Relief as Moody’s gives SA another chance
SA gets another stay of execution, hovering one notch above junk, but with the outlook upgraded to stable — signalling cautious optimism about turnaround plans
A change in the country’s leadership and a national budget that was well received by markets has helped SA escape a credit rating downgrade from Moody’s.
It’s the first verdict on the country’s creditworthiness since President Cyril Ramaphosa assumed office.
Moody’s maintained its sovereign rating for SA at Baa3, one rung above junk status, with a stable outlook.
The rand was unchanged a few minutes after the announcement, last trading at R11.74 to the dollar. It had strengthened earlier in the day from R11.84/$.
“The confirmation of SA's ratings reflects Moody's view that the previous weakening of SA's institutions will gradually reverse under a more transparent and predictable policy framework. The recovery of the country's institutions will, if sustained, gradually support a corresponding recovery in its economy, along with a stabilisation of fiscal strength,” Moody’s said.
Moody’s is the only one of three major ratings agencies that has SA’s foreign currency and rand-denominated debt at investment grade.
A downgrade would have led to SA’s expulsion from the Citi world government bond index and projected outflows of R100bn.
In November, SA received a reprieve from Moody’s when the credit rating agency placed the country ratings on review for a downgrade.
The decision to place the rating on review was prompted by SA’s economic and fiscal challenges including weak growth prospects, material budgetary revenue shortfalls and increased spending pressures.
The review left room for Moody’s to assess the government’s willingness and ability to respond to these rising pressures.

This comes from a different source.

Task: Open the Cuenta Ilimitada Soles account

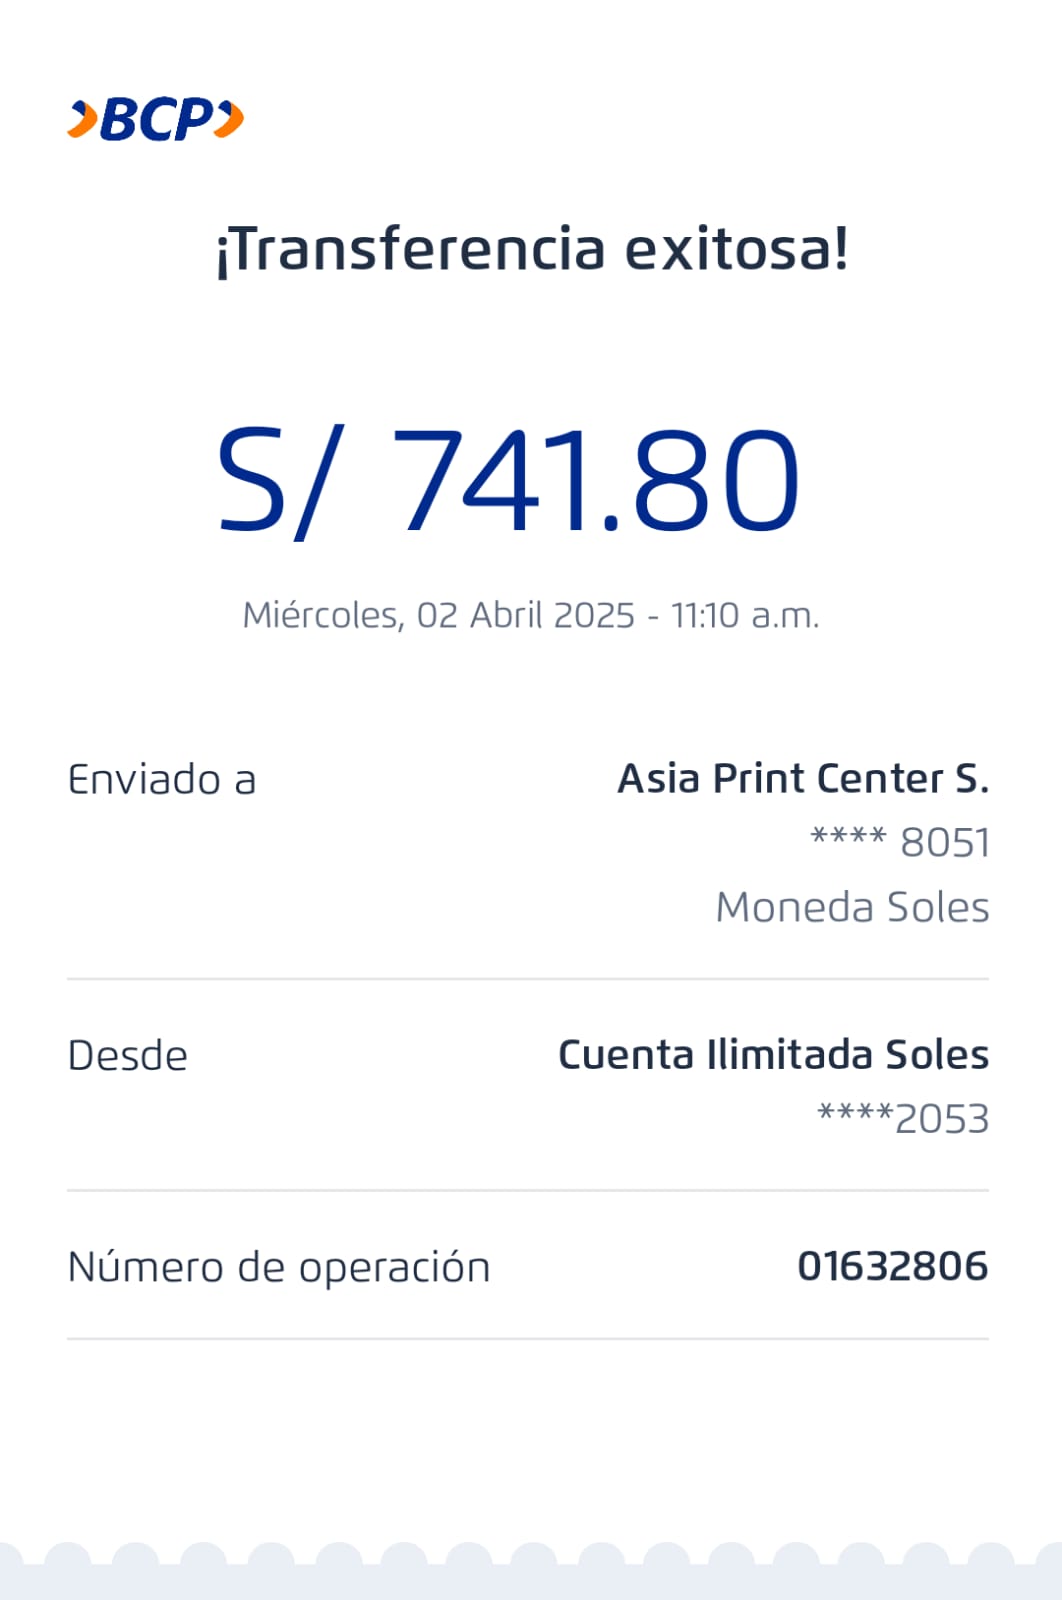Action: click(773, 1055)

Moody’s is expected to announce its next decision on October 12, giving President Cyril Ramaphosa ample opportunity to get down to business.
SA has made strides since then, including the election of Ramaphosa, a renewed commitment to fiscal consolidation, and a Cabinet reshuffle that included the return of Finance Minister Nhlanhla Nene and the removal of several ministers whose responsibilities included institutions implicated in state capture, or who were linked to the Gupta family.
Moody’s said the stable outlook reflected a careful balance of risks. “The new administration faces equally significant opportunities and challenges. Steady progress in meeting the objectives set out in the President's recent state of the nation address will be needed if the recovery in confidence that will be essential for the country's economic and fiscal prospects is to be sustained.”
National Treasury welcomed the decision by Moody’s but said it fully recognised Moody’s assessment of challenges and opportunities the country faces in the immediate to long-term.
“To improve SA’s investment and economic prospects, the government continues to work diligently on practical steps to provide the necessary policy certainty such as the finalisation of mining legislation,” Treasury said.
Economic growth accelerated for the first time in four years in 2017, and Nene expects growth forecasts to be revised upwards.
Gross domestic product (GDP) increased by 1.5% in the fourth quarter of 2017 compared with a year earlier. For the year as a whole, economic growth came in at 1.3%, beating Treasury’s forecast of 1%.
Despite the narrow miss, analysts are in agreement that a lot more still needs to be seen in terms of growth, policy certainty and a commitment to fiscal consolidation.
Moody’s is expected to announce its next decision on October 12, giving Ramaphosa ample opportunity to get down to business.